* _Your instructions_
Skipping all pictures, set down the lines of the listing from the first through the one with "This screenshot has width=768, height=420.".

######

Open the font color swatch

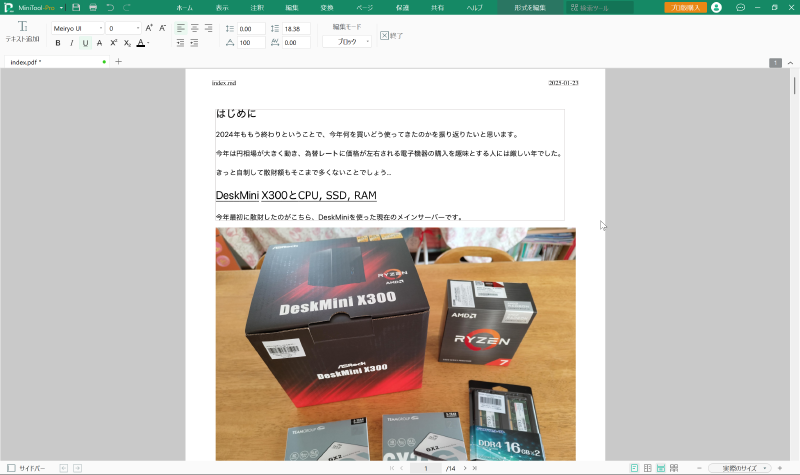[x=141, y=43]
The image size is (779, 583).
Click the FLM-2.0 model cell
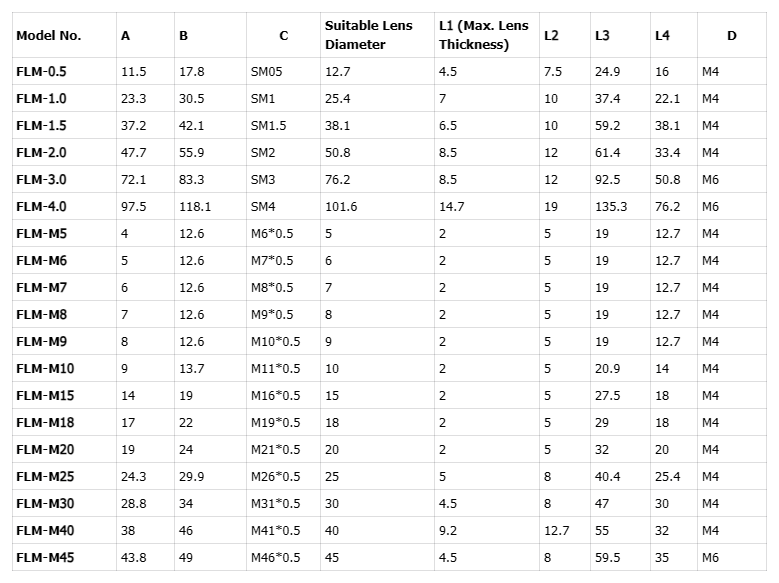click(41, 153)
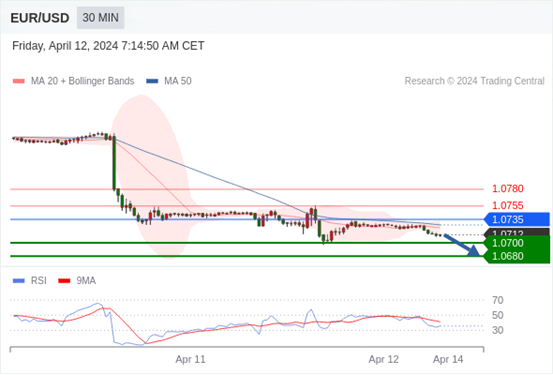Toggle the MA 50 legend swatch
The image size is (553, 375).
click(152, 81)
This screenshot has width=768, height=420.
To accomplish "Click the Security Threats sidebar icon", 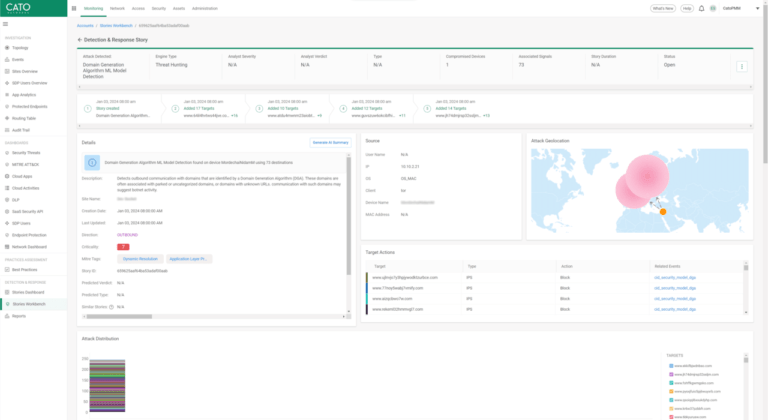I will (6, 152).
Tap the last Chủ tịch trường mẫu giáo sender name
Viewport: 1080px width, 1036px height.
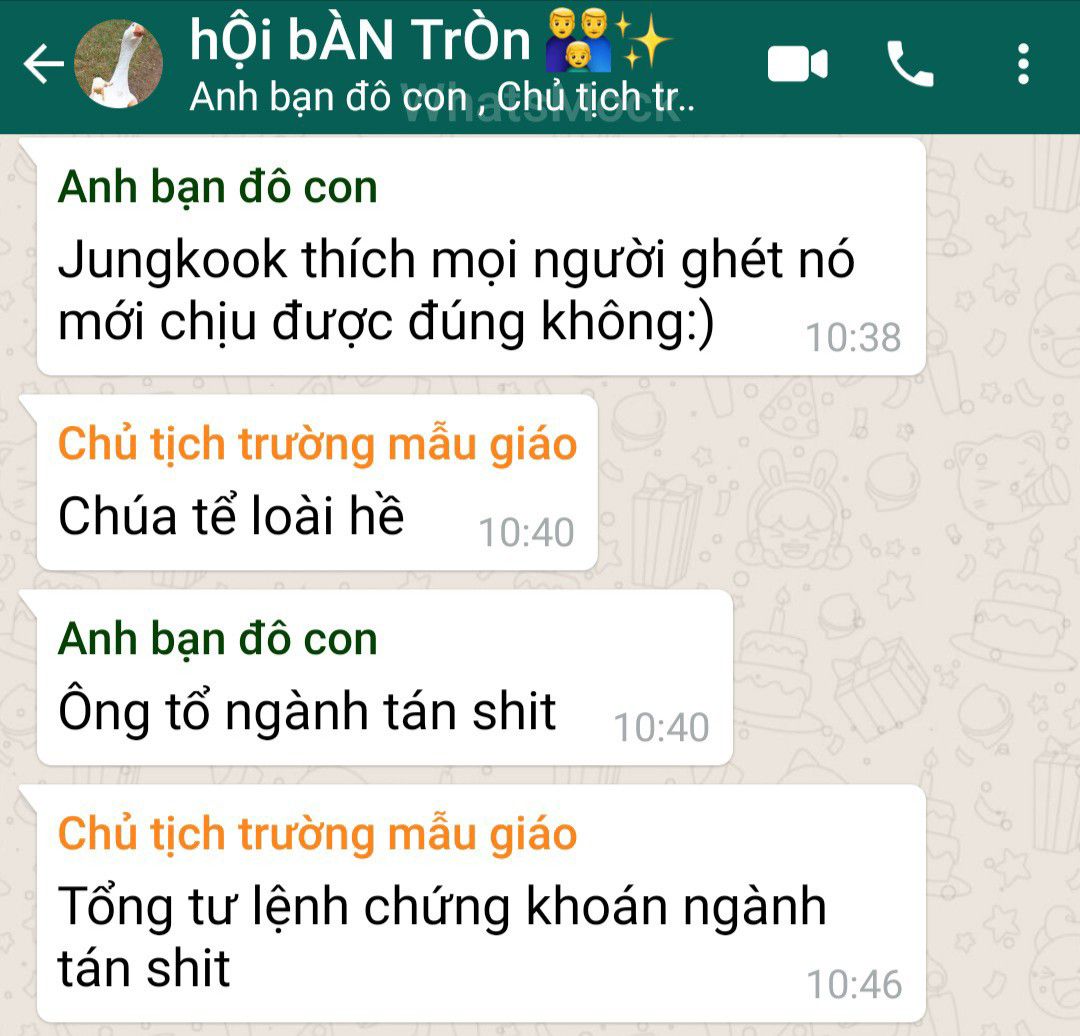pos(318,833)
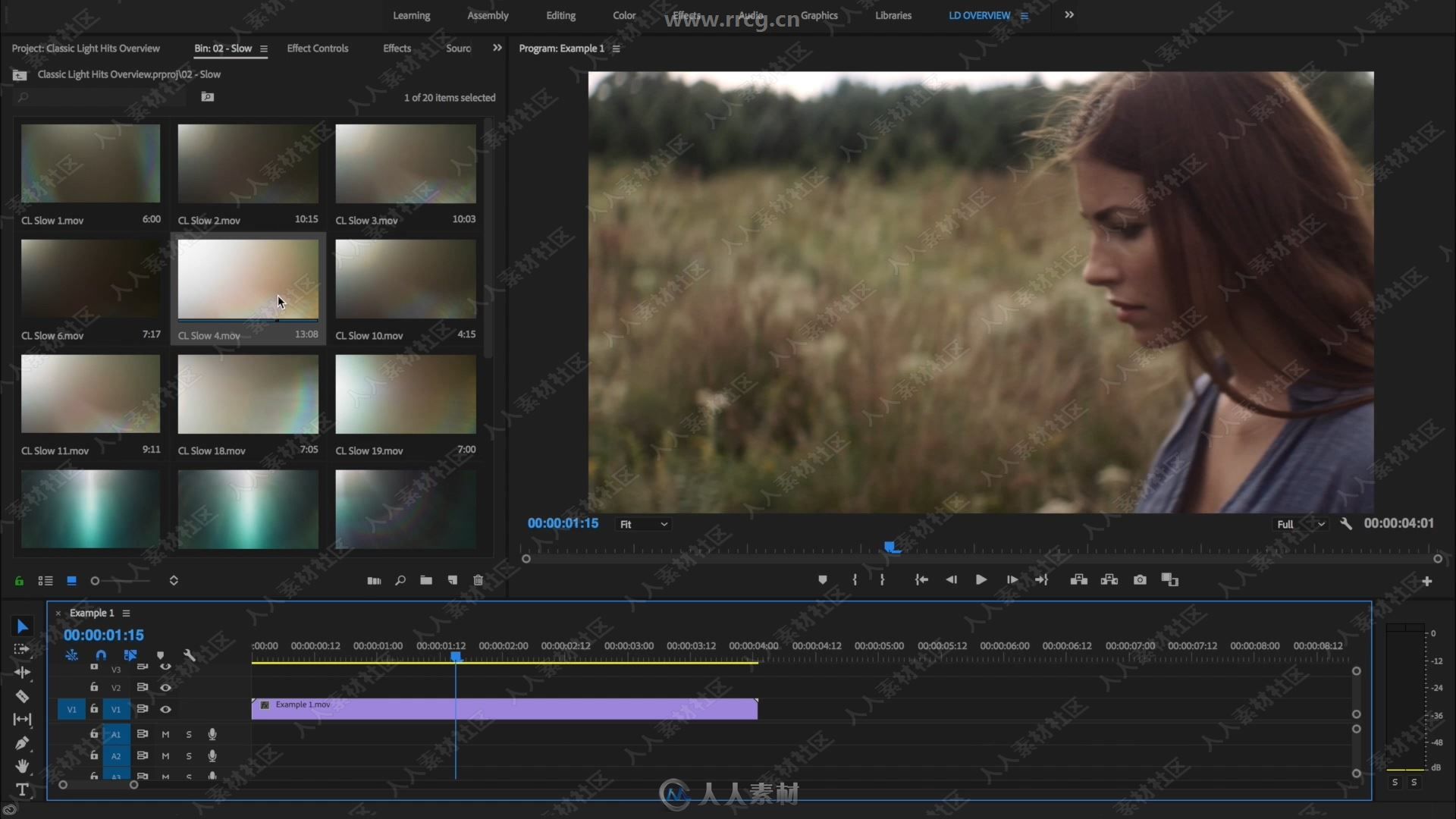This screenshot has height=819, width=1456.
Task: Toggle V1 track visibility eye icon
Action: [x=165, y=709]
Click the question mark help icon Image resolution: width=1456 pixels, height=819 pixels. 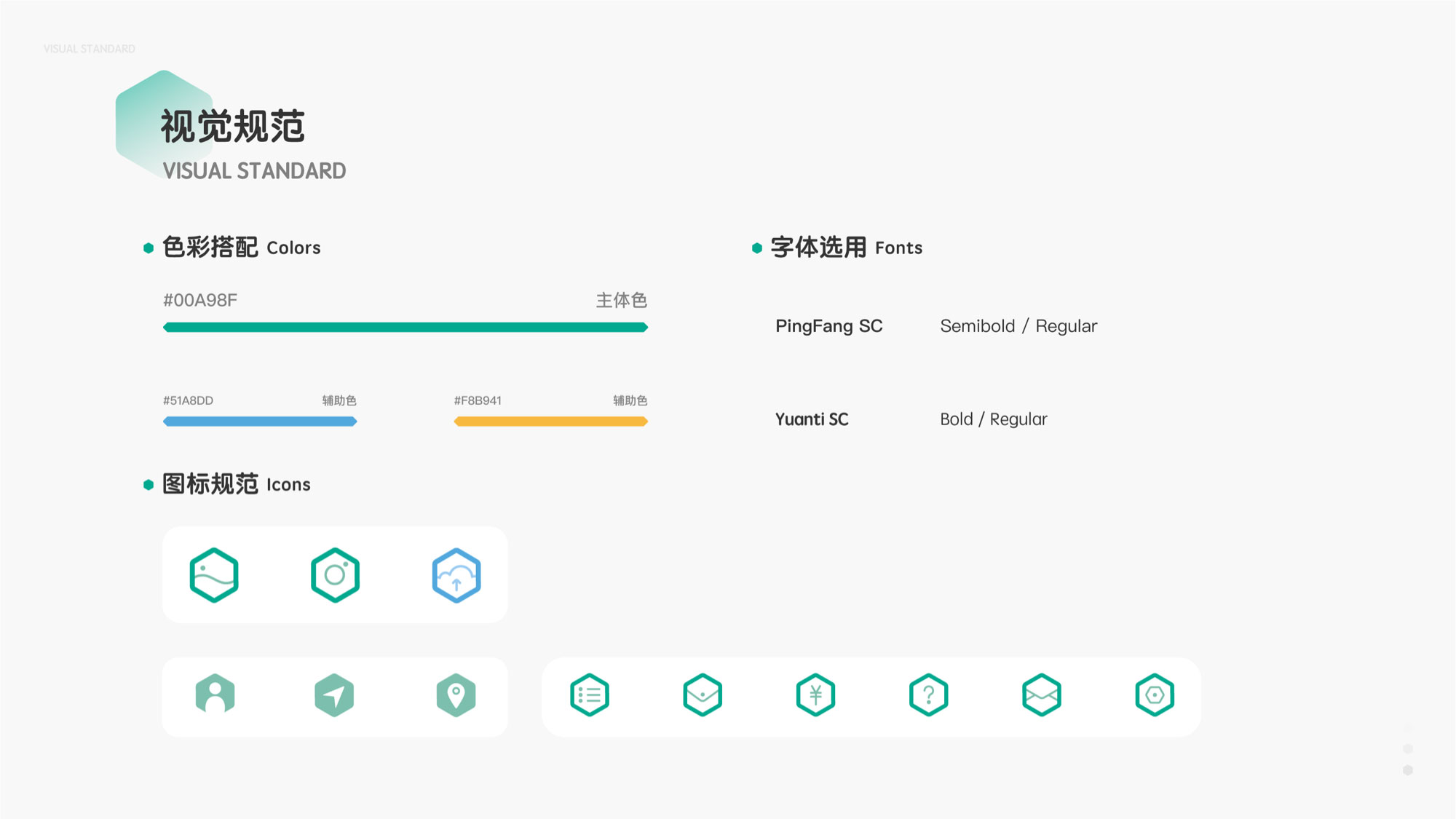point(929,695)
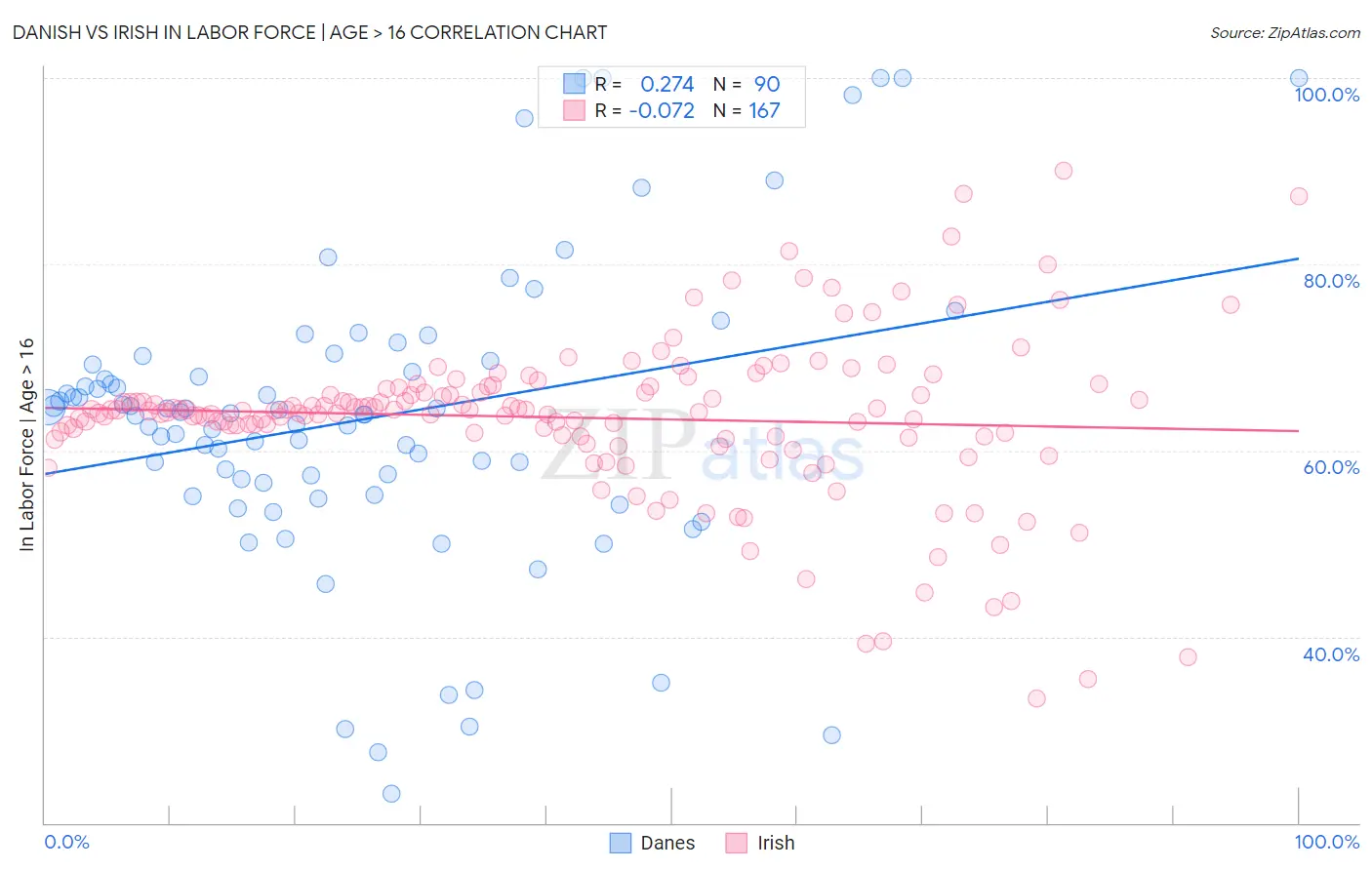Click the chart title text
The image size is (1372, 870).
pos(309,32)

######

* _Response box_
Open the font color swatch

[x=141, y=43]
The image size is (779, 583).
Click the FLM-2.0 model cell
click(41, 153)
Toggle the MA 50 legend swatch
The image size is (553, 375).
click(152, 81)
This screenshot has width=768, height=420.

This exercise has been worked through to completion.